Collected data
▬▬▬
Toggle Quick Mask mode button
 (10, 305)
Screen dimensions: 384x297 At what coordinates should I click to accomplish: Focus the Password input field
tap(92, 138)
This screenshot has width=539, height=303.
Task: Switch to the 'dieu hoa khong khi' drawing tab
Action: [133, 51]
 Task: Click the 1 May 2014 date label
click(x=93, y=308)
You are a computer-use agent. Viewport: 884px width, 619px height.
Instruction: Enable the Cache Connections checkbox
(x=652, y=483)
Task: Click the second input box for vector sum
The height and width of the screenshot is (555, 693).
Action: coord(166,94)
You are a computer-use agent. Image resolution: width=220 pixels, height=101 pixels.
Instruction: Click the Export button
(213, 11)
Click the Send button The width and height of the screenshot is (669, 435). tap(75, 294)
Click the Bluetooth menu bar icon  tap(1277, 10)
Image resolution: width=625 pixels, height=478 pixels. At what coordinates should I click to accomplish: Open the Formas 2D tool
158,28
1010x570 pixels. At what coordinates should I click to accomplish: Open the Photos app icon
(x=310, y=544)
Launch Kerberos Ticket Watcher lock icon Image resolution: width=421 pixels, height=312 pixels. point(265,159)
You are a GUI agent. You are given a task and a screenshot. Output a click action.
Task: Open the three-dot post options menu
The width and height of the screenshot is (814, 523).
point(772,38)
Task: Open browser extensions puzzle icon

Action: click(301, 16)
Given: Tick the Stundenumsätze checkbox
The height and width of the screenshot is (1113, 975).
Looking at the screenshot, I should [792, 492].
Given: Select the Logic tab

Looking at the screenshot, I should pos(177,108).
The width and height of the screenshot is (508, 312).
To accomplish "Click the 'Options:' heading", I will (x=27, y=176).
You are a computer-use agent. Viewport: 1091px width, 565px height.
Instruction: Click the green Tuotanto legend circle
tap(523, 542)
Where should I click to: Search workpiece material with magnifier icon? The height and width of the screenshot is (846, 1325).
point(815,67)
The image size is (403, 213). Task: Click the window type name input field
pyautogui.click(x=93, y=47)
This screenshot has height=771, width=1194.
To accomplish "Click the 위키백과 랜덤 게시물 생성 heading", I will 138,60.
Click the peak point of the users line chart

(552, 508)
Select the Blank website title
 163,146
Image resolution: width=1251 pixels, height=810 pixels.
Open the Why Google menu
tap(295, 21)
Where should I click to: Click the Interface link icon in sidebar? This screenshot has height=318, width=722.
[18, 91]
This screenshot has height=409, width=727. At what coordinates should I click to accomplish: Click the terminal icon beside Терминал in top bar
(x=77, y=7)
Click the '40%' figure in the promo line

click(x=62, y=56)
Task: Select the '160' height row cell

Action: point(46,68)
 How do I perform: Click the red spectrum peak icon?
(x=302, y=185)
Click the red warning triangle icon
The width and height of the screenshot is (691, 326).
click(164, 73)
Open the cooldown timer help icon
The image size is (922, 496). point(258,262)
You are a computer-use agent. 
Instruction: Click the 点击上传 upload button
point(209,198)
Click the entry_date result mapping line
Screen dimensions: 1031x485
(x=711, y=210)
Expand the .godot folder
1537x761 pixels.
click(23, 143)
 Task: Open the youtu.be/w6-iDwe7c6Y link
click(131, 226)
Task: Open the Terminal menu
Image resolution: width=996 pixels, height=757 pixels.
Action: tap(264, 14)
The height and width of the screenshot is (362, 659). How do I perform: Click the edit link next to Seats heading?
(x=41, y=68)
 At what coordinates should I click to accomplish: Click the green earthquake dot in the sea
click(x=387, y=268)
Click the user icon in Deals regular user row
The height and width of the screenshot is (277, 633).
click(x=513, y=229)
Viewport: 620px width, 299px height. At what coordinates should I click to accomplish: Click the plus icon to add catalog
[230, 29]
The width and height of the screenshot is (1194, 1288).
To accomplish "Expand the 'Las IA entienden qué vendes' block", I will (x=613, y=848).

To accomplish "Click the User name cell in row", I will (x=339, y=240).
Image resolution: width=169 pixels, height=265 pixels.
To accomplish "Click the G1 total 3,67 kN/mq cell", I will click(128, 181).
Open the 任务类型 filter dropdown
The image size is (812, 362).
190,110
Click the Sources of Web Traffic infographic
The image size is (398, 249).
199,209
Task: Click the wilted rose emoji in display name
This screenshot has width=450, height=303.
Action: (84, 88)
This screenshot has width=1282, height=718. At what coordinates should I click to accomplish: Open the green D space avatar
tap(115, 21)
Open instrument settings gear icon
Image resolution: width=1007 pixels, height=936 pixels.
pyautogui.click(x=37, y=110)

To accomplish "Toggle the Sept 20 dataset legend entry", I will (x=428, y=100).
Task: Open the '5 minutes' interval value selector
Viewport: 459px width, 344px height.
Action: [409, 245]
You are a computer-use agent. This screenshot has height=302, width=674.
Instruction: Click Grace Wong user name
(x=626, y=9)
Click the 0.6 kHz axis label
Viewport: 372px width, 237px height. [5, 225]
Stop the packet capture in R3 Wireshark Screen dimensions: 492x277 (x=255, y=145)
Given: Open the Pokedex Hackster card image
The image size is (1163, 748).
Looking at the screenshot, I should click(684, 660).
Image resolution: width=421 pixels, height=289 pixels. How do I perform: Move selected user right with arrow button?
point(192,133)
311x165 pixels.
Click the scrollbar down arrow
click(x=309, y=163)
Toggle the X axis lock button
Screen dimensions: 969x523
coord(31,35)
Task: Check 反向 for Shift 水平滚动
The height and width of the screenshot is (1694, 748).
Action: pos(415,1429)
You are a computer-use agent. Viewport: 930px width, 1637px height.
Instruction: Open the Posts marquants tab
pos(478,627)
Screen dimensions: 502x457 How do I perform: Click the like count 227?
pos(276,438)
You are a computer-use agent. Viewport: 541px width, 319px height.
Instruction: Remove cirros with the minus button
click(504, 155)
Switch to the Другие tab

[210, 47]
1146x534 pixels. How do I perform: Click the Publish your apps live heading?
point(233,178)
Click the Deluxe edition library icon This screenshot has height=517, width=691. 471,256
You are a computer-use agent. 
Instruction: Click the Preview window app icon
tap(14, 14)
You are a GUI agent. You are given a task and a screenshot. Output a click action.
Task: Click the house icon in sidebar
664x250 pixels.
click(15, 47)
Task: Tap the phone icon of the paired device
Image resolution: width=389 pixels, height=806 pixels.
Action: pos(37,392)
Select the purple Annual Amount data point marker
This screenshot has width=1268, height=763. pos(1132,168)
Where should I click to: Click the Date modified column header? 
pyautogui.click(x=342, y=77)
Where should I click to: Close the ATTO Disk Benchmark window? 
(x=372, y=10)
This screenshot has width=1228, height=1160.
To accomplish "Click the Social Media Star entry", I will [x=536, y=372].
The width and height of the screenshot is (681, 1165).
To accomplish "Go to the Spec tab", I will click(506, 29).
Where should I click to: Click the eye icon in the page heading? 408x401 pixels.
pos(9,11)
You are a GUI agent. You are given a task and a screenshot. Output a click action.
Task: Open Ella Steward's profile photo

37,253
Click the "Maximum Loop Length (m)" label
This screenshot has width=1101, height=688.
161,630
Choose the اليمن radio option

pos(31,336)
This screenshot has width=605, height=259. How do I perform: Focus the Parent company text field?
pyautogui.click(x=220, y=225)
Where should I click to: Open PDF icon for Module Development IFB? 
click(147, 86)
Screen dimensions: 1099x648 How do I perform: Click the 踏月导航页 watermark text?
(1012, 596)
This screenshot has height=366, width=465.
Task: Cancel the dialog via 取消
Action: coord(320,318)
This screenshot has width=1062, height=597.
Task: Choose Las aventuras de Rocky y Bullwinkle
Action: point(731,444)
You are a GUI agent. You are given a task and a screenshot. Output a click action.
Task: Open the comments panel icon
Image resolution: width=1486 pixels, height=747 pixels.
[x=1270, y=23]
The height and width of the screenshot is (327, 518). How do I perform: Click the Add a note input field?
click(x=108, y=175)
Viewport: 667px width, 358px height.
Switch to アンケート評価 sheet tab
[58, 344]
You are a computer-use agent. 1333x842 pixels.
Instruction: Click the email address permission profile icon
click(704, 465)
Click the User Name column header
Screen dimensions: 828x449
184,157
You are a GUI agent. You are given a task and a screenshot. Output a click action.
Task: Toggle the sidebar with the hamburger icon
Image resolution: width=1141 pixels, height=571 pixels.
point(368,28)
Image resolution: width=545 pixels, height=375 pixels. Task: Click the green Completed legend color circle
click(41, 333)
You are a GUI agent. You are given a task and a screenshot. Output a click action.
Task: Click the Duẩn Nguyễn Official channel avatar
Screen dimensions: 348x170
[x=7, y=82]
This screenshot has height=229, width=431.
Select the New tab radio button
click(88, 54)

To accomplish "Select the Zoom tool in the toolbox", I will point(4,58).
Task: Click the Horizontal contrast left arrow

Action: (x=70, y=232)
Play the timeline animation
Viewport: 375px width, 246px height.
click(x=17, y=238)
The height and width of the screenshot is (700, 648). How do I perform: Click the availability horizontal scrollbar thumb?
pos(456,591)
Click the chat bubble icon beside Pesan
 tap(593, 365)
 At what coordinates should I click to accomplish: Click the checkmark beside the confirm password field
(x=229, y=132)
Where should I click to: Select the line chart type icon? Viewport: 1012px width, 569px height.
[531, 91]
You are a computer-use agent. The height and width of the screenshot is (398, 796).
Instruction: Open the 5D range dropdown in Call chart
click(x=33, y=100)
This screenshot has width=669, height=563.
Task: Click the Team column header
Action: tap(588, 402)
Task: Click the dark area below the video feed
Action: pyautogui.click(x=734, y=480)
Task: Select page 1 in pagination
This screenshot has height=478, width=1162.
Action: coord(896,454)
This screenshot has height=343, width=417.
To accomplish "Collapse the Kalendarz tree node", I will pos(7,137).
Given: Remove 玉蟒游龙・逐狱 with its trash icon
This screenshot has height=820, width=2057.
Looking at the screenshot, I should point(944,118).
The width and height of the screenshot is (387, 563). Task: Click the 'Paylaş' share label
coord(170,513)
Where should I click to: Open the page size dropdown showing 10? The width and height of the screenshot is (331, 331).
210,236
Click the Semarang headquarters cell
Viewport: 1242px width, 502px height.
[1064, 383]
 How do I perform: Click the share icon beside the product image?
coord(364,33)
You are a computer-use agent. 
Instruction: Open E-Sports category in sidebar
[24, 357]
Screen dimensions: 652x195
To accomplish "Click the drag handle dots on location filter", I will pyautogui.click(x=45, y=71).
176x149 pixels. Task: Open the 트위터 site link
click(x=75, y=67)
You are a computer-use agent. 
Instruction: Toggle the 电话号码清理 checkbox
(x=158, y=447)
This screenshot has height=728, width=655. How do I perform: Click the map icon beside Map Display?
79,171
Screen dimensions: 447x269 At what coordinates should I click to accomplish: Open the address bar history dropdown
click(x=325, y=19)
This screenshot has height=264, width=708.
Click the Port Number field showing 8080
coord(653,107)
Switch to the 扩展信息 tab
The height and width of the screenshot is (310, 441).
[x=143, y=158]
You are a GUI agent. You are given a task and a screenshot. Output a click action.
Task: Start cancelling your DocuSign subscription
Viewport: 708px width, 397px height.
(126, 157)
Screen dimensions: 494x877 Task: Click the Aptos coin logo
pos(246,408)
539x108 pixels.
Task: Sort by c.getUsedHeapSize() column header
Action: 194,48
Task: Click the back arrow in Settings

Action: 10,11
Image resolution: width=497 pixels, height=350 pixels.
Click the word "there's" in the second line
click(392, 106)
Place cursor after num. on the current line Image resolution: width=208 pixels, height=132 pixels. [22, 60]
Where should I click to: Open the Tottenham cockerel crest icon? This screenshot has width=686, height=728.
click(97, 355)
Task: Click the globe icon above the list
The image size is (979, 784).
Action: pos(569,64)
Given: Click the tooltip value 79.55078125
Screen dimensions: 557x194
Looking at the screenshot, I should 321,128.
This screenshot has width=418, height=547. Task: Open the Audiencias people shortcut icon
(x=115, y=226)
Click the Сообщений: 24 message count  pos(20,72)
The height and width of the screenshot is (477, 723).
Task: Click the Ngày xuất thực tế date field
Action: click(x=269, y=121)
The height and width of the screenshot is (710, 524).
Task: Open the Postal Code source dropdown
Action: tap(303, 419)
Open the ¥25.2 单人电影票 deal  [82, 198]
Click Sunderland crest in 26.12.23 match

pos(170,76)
▬▬▬
REQUIRED WORK
Only the number is required: state how many lines of the entries hold the word "will".

EXERCISE OUTPUT
11